__Records to process__:

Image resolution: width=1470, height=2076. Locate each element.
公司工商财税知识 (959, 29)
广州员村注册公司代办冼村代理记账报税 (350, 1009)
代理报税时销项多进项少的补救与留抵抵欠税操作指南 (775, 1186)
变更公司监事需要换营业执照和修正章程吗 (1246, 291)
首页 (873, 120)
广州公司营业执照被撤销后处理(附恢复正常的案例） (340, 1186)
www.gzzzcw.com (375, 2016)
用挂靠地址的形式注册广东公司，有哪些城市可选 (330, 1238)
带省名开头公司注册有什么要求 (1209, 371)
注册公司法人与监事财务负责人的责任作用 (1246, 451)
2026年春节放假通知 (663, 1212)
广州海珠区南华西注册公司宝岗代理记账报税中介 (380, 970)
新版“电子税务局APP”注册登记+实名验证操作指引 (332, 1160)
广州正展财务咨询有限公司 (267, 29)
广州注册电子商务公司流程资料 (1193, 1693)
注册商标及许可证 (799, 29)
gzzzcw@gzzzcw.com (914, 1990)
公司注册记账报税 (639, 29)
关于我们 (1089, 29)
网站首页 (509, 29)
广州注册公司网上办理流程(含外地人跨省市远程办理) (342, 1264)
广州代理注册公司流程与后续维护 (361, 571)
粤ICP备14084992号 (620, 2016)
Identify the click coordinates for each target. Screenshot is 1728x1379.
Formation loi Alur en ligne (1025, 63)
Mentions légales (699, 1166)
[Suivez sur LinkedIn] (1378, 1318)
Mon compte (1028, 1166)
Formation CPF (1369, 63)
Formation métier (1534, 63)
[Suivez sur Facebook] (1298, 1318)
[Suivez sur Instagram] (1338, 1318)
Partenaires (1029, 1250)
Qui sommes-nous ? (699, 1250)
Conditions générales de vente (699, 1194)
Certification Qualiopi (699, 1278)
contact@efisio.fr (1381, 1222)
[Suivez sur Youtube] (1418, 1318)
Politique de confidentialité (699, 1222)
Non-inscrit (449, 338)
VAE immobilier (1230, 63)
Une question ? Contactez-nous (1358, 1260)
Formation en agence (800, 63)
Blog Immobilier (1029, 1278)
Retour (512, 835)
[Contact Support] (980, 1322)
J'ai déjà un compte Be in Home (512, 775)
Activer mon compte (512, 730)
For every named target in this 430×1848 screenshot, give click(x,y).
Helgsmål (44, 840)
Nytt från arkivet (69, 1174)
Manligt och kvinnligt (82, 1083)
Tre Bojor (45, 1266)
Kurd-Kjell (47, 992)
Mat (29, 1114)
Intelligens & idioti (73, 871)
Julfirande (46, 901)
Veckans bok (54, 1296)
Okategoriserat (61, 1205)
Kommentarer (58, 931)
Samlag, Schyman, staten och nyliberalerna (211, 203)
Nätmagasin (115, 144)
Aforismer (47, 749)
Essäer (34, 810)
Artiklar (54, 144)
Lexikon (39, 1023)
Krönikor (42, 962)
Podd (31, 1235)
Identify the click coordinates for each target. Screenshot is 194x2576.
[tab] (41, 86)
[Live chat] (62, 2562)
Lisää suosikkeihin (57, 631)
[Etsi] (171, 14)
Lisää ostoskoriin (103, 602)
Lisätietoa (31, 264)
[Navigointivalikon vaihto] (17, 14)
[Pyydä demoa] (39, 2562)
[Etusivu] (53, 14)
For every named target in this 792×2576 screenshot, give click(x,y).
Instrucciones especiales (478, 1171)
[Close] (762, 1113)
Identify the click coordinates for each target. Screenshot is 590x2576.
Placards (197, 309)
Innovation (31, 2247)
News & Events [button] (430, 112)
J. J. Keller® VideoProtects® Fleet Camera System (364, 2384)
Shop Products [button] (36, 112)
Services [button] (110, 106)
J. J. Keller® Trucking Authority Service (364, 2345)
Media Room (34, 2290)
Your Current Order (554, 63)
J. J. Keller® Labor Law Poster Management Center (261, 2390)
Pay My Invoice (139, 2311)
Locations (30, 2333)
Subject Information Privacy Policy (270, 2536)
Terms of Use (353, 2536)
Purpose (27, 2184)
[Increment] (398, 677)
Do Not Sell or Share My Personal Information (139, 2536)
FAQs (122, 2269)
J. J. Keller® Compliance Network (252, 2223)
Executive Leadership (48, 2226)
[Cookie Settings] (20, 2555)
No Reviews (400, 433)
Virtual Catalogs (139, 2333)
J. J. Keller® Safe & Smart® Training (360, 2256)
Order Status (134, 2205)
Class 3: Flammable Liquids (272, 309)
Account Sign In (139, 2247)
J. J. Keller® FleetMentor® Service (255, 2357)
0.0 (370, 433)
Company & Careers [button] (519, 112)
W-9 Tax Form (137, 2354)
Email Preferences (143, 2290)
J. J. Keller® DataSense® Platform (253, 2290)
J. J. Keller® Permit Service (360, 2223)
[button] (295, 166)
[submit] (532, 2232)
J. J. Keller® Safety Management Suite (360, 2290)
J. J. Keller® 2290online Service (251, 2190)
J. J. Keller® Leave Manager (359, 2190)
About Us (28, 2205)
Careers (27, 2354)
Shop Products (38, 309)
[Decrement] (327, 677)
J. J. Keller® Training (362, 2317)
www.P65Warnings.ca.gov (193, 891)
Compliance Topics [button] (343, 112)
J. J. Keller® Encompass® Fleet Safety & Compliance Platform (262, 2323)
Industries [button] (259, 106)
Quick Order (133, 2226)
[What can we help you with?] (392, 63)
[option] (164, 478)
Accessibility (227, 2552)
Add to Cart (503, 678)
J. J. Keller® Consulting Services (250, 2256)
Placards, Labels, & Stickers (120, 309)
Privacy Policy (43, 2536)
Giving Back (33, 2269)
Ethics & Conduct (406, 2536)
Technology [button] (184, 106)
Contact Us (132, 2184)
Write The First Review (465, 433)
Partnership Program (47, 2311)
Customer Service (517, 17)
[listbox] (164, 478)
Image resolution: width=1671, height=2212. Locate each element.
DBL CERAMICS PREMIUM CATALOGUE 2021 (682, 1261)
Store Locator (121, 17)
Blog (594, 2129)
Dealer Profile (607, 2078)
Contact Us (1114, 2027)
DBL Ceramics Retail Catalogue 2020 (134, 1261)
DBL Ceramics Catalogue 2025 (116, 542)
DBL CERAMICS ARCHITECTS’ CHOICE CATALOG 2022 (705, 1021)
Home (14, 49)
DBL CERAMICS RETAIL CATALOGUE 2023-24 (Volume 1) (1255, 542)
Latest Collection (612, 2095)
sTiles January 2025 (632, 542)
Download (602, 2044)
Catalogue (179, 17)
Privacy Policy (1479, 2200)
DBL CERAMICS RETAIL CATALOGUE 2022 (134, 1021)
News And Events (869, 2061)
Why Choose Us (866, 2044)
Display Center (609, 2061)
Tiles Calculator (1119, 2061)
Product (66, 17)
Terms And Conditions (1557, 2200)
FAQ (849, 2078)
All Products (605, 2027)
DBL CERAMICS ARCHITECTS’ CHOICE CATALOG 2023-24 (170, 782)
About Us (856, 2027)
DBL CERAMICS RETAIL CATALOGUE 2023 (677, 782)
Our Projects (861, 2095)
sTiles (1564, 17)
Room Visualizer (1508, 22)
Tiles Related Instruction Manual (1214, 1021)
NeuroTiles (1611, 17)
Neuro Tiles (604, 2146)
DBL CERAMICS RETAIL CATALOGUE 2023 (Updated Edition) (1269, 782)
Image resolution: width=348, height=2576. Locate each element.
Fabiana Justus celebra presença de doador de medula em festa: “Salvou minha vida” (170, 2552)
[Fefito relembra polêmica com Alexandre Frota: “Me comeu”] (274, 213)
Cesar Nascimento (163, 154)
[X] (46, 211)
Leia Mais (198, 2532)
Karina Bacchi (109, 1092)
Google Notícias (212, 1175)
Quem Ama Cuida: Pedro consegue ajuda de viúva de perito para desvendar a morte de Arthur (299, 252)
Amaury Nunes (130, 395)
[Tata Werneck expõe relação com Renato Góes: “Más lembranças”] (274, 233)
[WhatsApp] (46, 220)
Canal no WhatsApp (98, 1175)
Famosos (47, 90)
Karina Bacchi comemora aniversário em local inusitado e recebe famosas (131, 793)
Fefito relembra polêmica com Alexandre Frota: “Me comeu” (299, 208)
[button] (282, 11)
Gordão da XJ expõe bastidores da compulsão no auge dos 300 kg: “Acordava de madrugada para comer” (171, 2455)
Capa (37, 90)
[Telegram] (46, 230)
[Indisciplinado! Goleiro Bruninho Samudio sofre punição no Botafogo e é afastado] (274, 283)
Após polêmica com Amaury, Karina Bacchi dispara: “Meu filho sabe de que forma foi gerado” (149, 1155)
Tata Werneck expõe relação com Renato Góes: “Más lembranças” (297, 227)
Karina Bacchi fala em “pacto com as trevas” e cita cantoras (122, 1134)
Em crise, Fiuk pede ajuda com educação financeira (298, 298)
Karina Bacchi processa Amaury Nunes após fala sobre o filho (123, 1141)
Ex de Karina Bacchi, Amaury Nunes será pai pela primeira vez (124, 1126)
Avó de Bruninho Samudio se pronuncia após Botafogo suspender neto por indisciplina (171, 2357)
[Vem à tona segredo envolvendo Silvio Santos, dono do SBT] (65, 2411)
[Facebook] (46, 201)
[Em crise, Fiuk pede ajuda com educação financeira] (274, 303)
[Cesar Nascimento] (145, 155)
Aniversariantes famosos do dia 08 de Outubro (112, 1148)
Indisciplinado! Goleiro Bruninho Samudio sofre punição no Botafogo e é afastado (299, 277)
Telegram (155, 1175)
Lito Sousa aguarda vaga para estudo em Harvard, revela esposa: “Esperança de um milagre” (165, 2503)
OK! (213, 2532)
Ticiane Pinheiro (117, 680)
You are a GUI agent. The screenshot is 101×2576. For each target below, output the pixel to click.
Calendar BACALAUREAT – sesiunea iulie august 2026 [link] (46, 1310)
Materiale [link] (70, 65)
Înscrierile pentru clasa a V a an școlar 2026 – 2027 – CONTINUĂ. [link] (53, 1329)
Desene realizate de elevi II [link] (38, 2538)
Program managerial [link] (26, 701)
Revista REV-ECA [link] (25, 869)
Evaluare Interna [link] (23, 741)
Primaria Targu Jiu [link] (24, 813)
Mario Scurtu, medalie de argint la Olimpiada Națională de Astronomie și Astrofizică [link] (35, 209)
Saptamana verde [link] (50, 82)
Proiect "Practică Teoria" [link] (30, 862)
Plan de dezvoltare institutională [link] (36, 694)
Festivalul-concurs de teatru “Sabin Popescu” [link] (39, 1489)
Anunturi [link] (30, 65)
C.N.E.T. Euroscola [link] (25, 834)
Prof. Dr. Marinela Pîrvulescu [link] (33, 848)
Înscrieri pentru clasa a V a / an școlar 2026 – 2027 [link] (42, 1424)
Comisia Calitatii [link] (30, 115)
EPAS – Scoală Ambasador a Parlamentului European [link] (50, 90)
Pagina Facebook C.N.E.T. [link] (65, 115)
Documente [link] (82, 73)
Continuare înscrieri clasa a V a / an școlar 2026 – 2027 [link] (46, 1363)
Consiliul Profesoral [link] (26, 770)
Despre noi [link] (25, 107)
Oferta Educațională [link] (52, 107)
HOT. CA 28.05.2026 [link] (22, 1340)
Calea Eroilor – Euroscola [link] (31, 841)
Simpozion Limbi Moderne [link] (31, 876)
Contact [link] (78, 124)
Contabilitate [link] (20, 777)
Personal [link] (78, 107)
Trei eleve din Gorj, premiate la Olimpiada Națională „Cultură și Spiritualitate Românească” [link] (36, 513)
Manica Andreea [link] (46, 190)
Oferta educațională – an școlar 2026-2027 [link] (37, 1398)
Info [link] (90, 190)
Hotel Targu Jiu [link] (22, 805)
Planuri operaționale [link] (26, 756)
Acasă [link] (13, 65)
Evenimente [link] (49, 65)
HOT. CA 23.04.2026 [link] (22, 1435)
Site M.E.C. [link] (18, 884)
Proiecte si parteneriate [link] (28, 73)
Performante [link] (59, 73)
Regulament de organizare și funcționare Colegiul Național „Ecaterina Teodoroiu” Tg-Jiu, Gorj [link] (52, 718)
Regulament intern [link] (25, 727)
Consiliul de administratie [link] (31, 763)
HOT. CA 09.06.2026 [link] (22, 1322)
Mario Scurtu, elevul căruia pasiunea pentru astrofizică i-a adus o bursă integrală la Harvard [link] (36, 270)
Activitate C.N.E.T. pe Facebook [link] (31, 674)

__Prompt__:
The response must consist solely of the lines from the top of the records through the line holding "2026年春节放假通知 (663, 1212)", copied word for word.

__Solution for this exercise__:
Image resolution: width=1470, height=2076. Locate each element.
公司工商财税知识 (959, 29)
广州员村注册公司代办冼村代理记账报税 (350, 1009)
代理报税时销项多进项少的补救与留抵抵欠税操作指南 (775, 1186)
变更公司监事需要换营业执照和修正章程吗 (1246, 291)
首页 (873, 120)
广州公司营业执照被撤销后处理(附恢复正常的案例） (340, 1186)
www.gzzzcw.com (375, 2016)
用挂靠地址的形式注册广东公司，有哪些城市可选 (330, 1238)
带省名开头公司注册有什么要求 (1209, 371)
注册公司法人与监事财务负责人的责任作用 (1246, 451)
2026年春节放假通知 (663, 1212)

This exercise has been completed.